The push press is a versatile movement that can develop great amounts of muscle mass, strength, power, and overall athletic performance for nearly every athlete. In this article we will discuss five very specific reason why every strength, power, fitness, and sports athlete should be doing more push presses on a regular basis.
Below are five highly specific benefits of the push press, arguably one of the best upper body power and strength movements any athlete (weightlifting, CrossFit, formal sports, running, powerlifting, strongman, etc) can do to improve overall athletic performance.
Upper Body Strength and Muscle
Push presses can add quality slabs of muscle and develop strength to all levels of lifters, specifically in the upper body, hips, and quadriceps. The legs are used to power the movement at the onset, explosively producing enough force to accelerate the barbell vertically so that the upper body may then finish the lift overhead. This movement can be done typically with far more weight than a lifter could strict press, offering a simple and effective way to overload the overhead movement to build bigger shoulders, triceps, and enhance overhead stability and control.
Hip Drive and Athletic Power
Hip and leg drive are critical to power development in Olympic weightlifting, athletic sports, and human locomotion such as running, sprinting, and jumping. The usage of push presses in training have been found to provide similar benefits to jump squats in terms of power development, which can be very beneficial for increase force production, muscle contractions speeds, and the development of the stretch shortening cycle.
Strength and Technique for Weightlifting
The push press is one of my top assistance lifts for Olympic weightlifting. It teaches proper hip drive and extension, which is applicable to nearly everything we do as weightlifters. In addition:
- Reinforces proper dip and drive mechanics of the legs similar to jerks
- Reinforces a lifter’s abilities to dip to the correct depth every lift/jerk
- When push presses are cycled, it allows for development of the strength shortening cycle in the legs and hips, very applicable to power output and even catching power cleans (strength to decelerate crashing barbells)
- When done in a non-cycling fashion, the push press can be used to increase leg drive and upper body strength specific to jerking movements
- Can increase overall upper body strength and mass in the front rack position and throughout the overhead movement.

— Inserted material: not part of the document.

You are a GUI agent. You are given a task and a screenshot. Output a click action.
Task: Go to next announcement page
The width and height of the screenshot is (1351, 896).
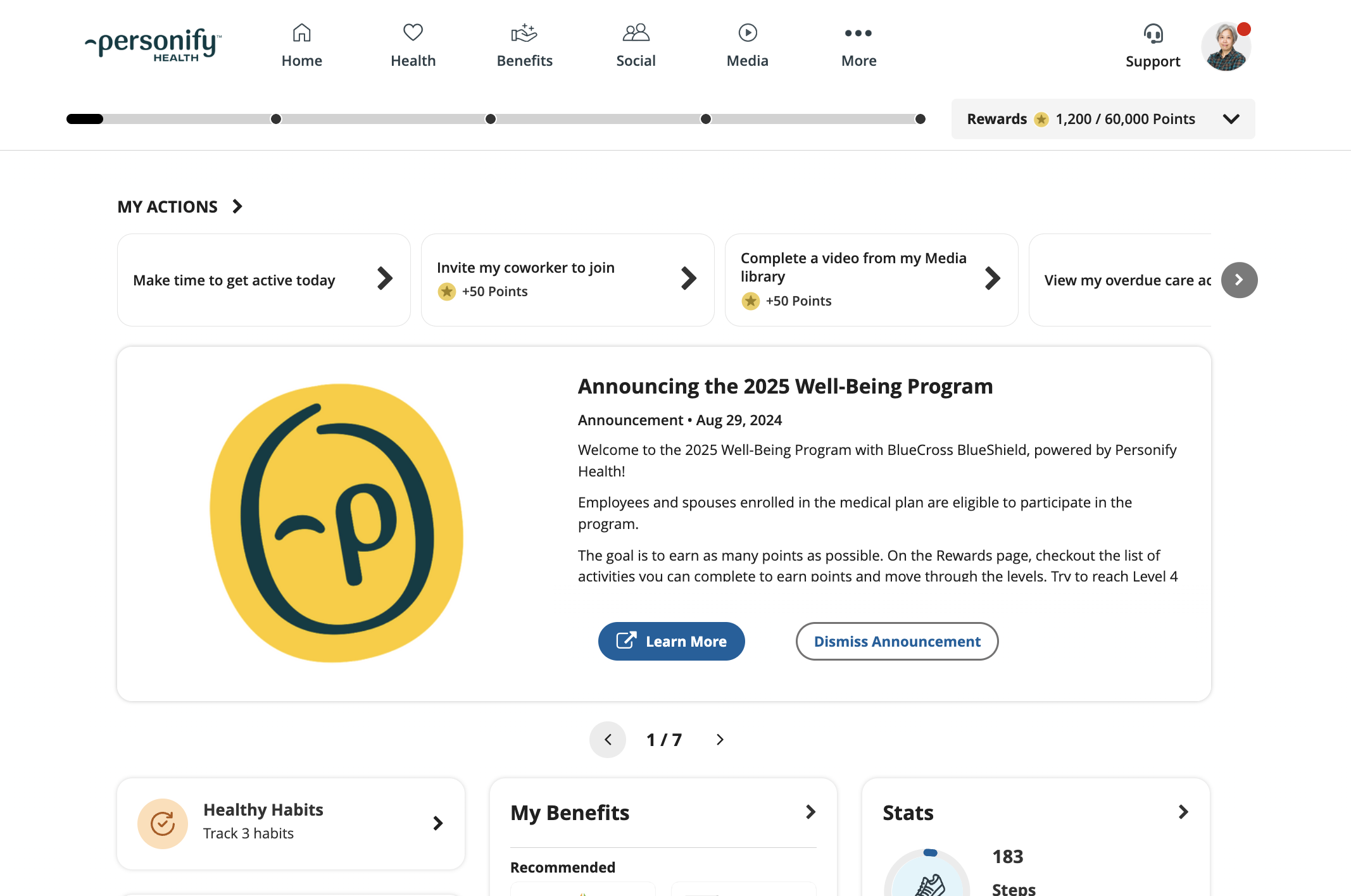click(x=720, y=739)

As you can see, the push press, when done in a variety of ways (cycled reps of not) can be individualized to fit the need of weightlifters, CrossFitters, or sport and strength athletes.
Overhead Performance in WODs
Better leg drive and overhead strength (seen by improvements from above), as well as greater muscle mass and timing of the shoulder to overhead movement will all increase your ability to move more weight smoother and/or move any load more efficiently. With many WODs, athletes must cycle loads shoulder to overhead in a variety of complexes. Regardless of whether or not the specific WOD includes a push press and/or barbell, the attributes built during the push pressing exercise (strength, muscle, proper hip drive and power, timing and usage of the lower body in overhead movements) will all result in better overhead performance in WODs (snatches, power cleans, jerks, handstand push ups, wall balls, thrusters, etc). Now, this is not to say they will fix bad technique and sloppy form with those movements mention, but that can surely aid in your abilities to withstand shoulder fatigue and general athletic weakness.
Segue into More Advanced Overhead Movements
Push presses are a great movement to develop total body strength and power that can be used in workouts and competition. When looking to move heavier loads overhead and/or increase overhead efficiency (such as in CrossFit WOD situations), the push press is a necessary and vital overhead movement progression (along with the strict press) when learning how to push, power, and split jerk. Without proper knowledge of how to time the dip and drive phases, use the legs for vertical driving of the barbell, and having strong lockout strength; all of these more advanced lifts will be elusive.